PWStableNet: Learning Pixel-wise Warping Maps for Video Stabilization

IEEE Trans Image Process. 2020 Jan 7. doi: 10.1109/TIP.2019.2963380. Online ahead of print.

Abstract

As the videos captured by hand-held cameras are often perturbed by high-frequency jitters, stabilization of these videos is an essential task. Many video stabilization methods have been proposed to stabilize shaky videos. However, most methods estimate one global homography or several homographies based on fixed meshes to warp the shaky frames into their stabilized views. Due to the existence of parallax, such single or a few homographies can not well handle the depth variation.
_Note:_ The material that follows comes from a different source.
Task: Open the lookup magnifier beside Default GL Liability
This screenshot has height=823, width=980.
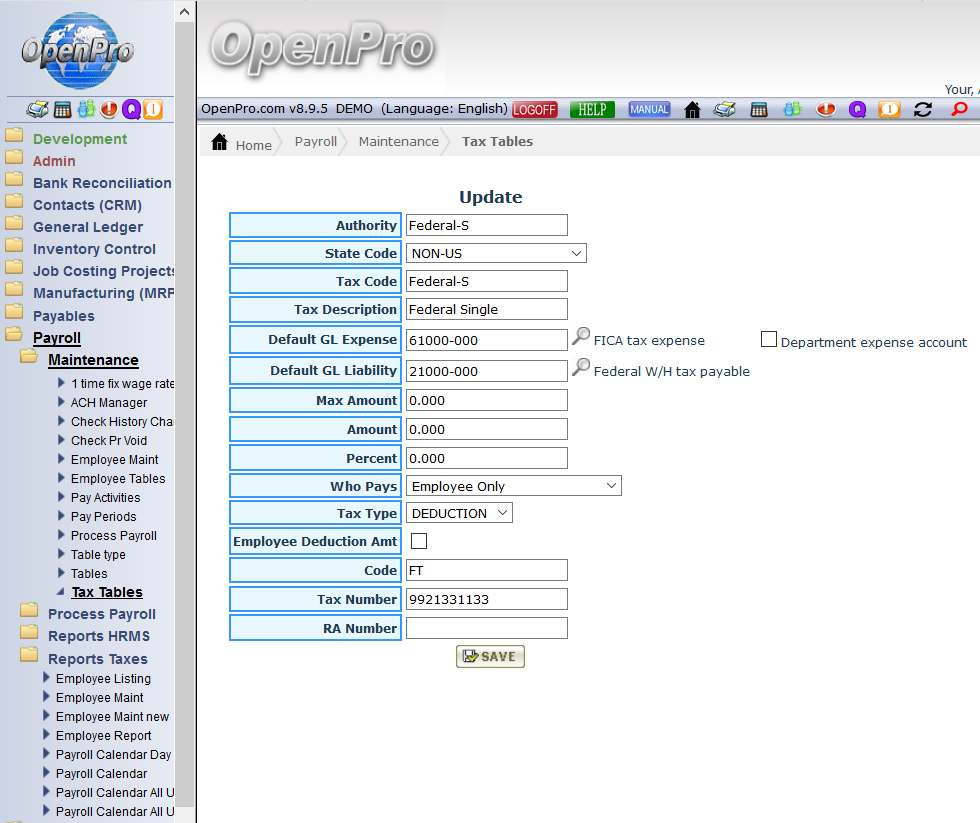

In contrast to these traditional methods, we propose a novel video stabilization network, called PWStableNet, which comes up pixel-wise warping maps, i.e., potentially different warping for different pixels, and stabilizes each pixel to its stabilized view. To our best knowledge, this is the first deep learning based pixel-wise video stabilization. The proposed method is built upon a multi-stage cascade encoder-decoder architecture and learns pixel-wise warping maps from consecutive unstable frames. Inter-stage connections are also introduced to add feature maps of a former stage to the corresponding feature maps at a latter stage, which enables the latter stage to learn the residual from the feature maps of former stages. This cascade architecture can produce more precise warping maps at latter stages. To ensure the correct learning of pixel-wise warping maps, we use a well-designed loss function to guide the training procedure of the proposed PWStableNet. The proposed stabilization method achieves comparable performance with traditional methods, but stronger robustness and much faster processing speed. Moreover, the proposed stabilization method outperforms some typical CNN-based stabilization methods, especially in videos with strong parallax. Codes will be provided at https://github.com/mindazhao/pix-pix-warping-video-stabilization.